Is The Gold

Post on: 24 Июль, 2015 No Comment

Is The Gold

These are unprecedented times for investors in gold and other precious metals. Gold is nearing its lows again, and combined with a TSX Venture Exchange which seems to be looking for the bottom, the capitulation phase could be near. However, when we were looking at some charts, some interesting facts popped up.
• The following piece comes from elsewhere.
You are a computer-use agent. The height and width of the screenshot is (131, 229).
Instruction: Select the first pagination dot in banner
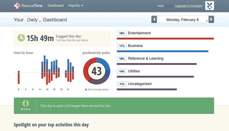[x=22, y=109]
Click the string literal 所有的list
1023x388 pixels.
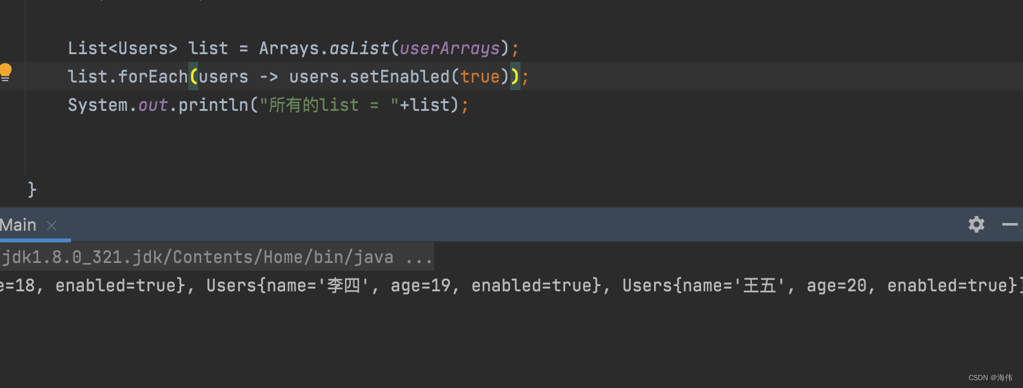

First of all, in a phase of panic, one would think the mid-tier and junior producers would be falling faster than the more senior gold producers because of the assumed higher risk profile. Surprisingly, that’s not the case in this downturn as on the next chart it’s clearly visible that if you compare the two listed ETF’s GDX (the senior producers) and GDXJ (the junior and mid-tier gold companies), the ratio GDXJ/GDX hasn’t actually changed much in the past two months.

Source: Stockcharts

Granted, the ratio is currently lower than in April last year when the gold and silver prices started to slide, but it’s surprising to see that since July of this year, the GDXJ/GDX ratio has been moving in roughly the same band with as you can see when you zoom in on the chart:

Could this mean the risk perception of investors has changed? Maybe, as even the larger producers definitely haven’t been immune to a volatile gold price and in some cases they had to put several large multi-billion dollar projects on hold and write down the book value of its assets.

Is this phenomenon limited to the gold sector? If you’d compare the Junior Gold Miners ETF with the ETF which is tracking the global silver producers, a surprising fact pops up. After a decline of three years in the GDXJ/SIL ratio decreased from 5 to just 2.8 this winter, the ratio has been increasing again, lately.

Does this mean the gold sector is in a better shape than the silver sector? Not at all, but we think the Gold/Silver ratio is the main culprit here.

At a ratio of in excess of 70, the Gold-Silver-ratio is extremely high and is actually at its highest point since 2009. We have been digging a little bit deeper, and have come to a very surprising conclusion. The last two times the Gold/Silver ratio was higher than 70, the market was at the verge of a huge break out pattern in the mining stocks. If you look at the next chart, you’ll see the Gold/Silver ratio of the past 15 years, and during that time frame, the level reached a peak of 70 (and a bit higher) just two times.

Source: goldprice.org

And this is an extremely interesting fact. When the Gold/Silver ratio hit 80 in 2003, the HUI was getting fired up for a major move. Whereas the HUI (also known as the Gold Bugs Index) was at 120 points in H1 2003, it reached a high of in excess of 500 points in 2008 (+257%), at a level where the Gold/Silver ratio has been relatively low.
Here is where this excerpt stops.